A local group of sports enthusiasts is looking to bring a new pickleball franchise to Connecticut, eyeing 10 locations throughout the state, starting with courts in Simsbury.

Max Johnson is managing director and minority owner of The Pickleball Brothers, a local affiliate of Maryland-based Dill Dinkers Pickleball. He’s partnered with Scott Johnson, Zach Larichiuta and Wayne Johnson, all of Connecticut.

The group bought the Dill Dinkers franchise rights in Connecticut, coastal South Carolina and Savannah, Georgia, Johnson said, and recently signed a 10-year lease for 23,900 square feet at a former HomeGoods store location in the Simsbury Commons plaza, at 500-530 Bushy Hill Road. They plan to open a Dill Dinkers facility with seven courts — six champion-sized courts and one of standard size.

Johnson said he is hoping for a late summer grand opening in Simsbury, pending local land use approval, renovations by the landlord and converting the retail space into courts.

The group plans to open 10 Dill Dinkers locations in each state.

Johnson said the group is actively seeking other ideal locations in Connecticut, including in retail, warehouse or industrial sites.

Some new pickleball facilities are co-located with other amenities like food courts, common work areas, or even breweries, bars and dedicated social areas.

The Dill Dinkers brand is a more simple business model with just courts, “as a place to play, be social, get some exercise and have fun,” Johnson said. “We have no bar or restaurant, just come and play.”

The Dill Dinkers site in Simsbury will be near other retail and commercial establishments in the Simsbury Commons plaza like restaurants, a movie theater and go-karts. The plaza owner, Johnson said, was enthusiastic about the new pickleball site, looking to make the Commons into a regional destination for recreational activity, dining out and entertainment.

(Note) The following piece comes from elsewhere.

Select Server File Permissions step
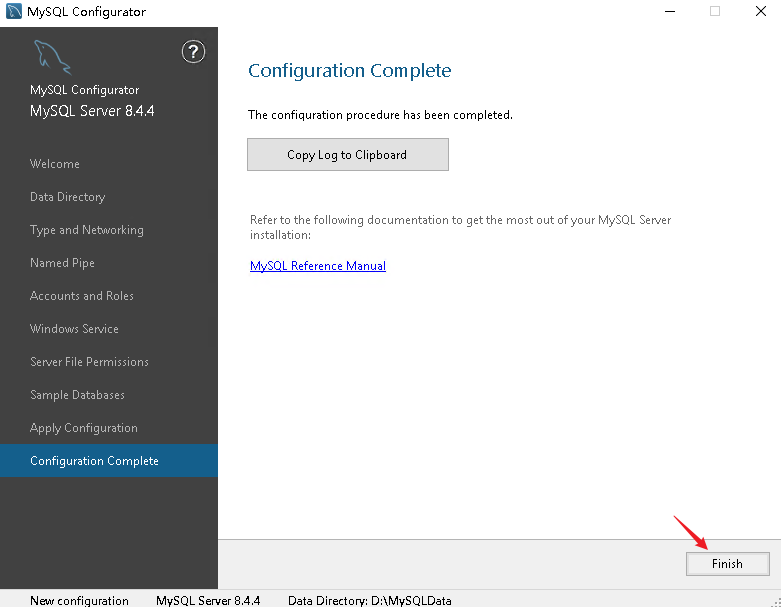Image resolution: width=781 pixels, height=607 pixels. tap(90, 362)
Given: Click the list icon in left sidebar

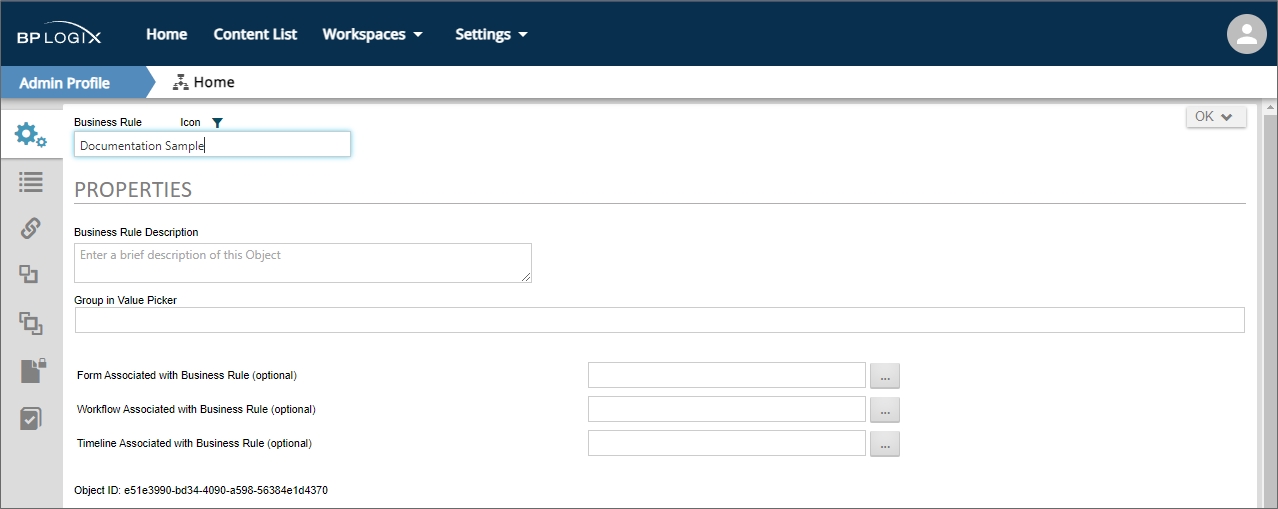Looking at the screenshot, I should [30, 182].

The group is investing “under $1 million” to turn the former home-furnishings store site into a pickleball facility, Johnson said.

Membership fees vary by location. For example, an individual membership at Dill Dinkers’ Finksburg, Maryland facility is $40 monthly or $400 annually, while a couple’s membership costs $75 monthly or $750 annually, according to the company’s website.

Torza’s Golf wants to replace its “putt-putt” with pickleball.

Torza's Golf in Cromwell is seeking approval to replace its miniature golf course and batting cages with pickleball courts.

The facility — at 150 Sebethe Drive in Cromwell, a staple in town for three decades — has featured a driving range, batting cages and miniature golf course.

Owner Jodi Lynn Torza Forali has, filed an application for a site plan modification seeking to remove the batting cages and mini golf, and replace them with pickleball courts and more parking.

Forali, who bought the facility from her father three years ago, said the proposed changes are a sign of the times.

“The batting cages are very, very old and would have to be replaced, and I never made much money on them,” she said. “Same with the miniature golf. I never really made a lot of profit on that either.”

The interest in pickleball, however, continues to expand.

Forali said she already has created two courts on the property, but hopes to eventually have four.

“Where the mini golf is, I’m planning to put in a court,” she said. She has already begun some preliminary work removing the miniature golf course.

Taking out the miniature golf course also will allow her to add parking.

While the main feature of the facility is its 25 golf driving-range bays that offer shot-tracking, including 19 bays that are covered and heated, the site also offers a grass hitting area for nonmembers, which Forali wants to expand.